From 1860 Turguenief remained in France, bound by ties that shaped his course of life. He enjoyed there a reputation not inferior to that which he possessed in his own country; his works were all translated, and his soul was soothed by an almost fraternal intimacy with the greatest French writers, notably Gustave Flaubert and George Sand; and yet his thoughts were never absent from his far-away fatherland, and as a reproof to his fruitless longings he wrote "Smoke," which put the capital of Russia almost in revolt. But Turguenief was no bilious satirist after the style of Gogol, much less a habitual vilifier of existing classes and institutions like Tchedrine; on the contrary, he had a keen observation like Alphonse Daudet, and the sweeping artist-glance which takes in the moral weaknesses as well as physical deformities. The scene of "Smoke" is laid in Baden-Baden, the resort of rich people who go there to enjoy themselves, to gossip, to intrigue, and to throw themselves aimlessly into the maelstrom of frivolous and idle life. The Russian world passes rapidly before our eyes, and last of all the hero, weary and blasé, who with bitter words compares his country to the thin, feathery smoke that rises in the distance. Everything in Russia is smoke,—smoke, and nothing more!
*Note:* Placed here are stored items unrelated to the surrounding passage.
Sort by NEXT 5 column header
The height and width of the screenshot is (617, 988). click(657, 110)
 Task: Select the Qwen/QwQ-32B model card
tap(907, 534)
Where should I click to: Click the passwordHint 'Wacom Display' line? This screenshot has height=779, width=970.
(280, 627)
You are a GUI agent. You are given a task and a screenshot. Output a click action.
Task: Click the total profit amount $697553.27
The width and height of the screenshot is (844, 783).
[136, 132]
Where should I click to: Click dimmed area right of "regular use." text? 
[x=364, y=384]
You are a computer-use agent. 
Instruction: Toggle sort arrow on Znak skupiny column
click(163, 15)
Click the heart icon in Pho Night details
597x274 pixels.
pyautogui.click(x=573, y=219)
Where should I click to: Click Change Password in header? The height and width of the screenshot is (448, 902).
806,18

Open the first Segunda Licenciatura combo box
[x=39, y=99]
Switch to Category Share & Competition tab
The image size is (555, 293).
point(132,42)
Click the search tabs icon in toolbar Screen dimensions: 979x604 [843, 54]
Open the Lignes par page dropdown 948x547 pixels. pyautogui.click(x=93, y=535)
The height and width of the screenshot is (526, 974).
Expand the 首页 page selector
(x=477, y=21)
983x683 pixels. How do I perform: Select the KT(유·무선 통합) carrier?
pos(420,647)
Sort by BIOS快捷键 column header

Turguenief was one of those who loved his country well enough to tell her the truth, and to warn her—in an indirect and artistic manner, of course—persistently and incessantly. His was the jealous love of the master for the favorite pupil, of the confessor for the soul under his guidance, of the ardent patriot for his too backward and unambitious nation. Turguenief compared himself, away from his country, to a dead fish kept sound in the snow, but spoiling in time of thaw. He said that in a strange land one lives isolated, without any real props or profound relation to anything whatever, and that he felt his own creative faculties decay for lack of inspiration from his native air; he complained of feeling the chill of old age upon him, and an incurable vacuity of soul. While he thus pined with homesickness, in Russia his books wrought a wholesome change in criticism; the new generation turned its back upon him, and after a general scandal followed an oblivious silence, of the two perhaps the harder to bear.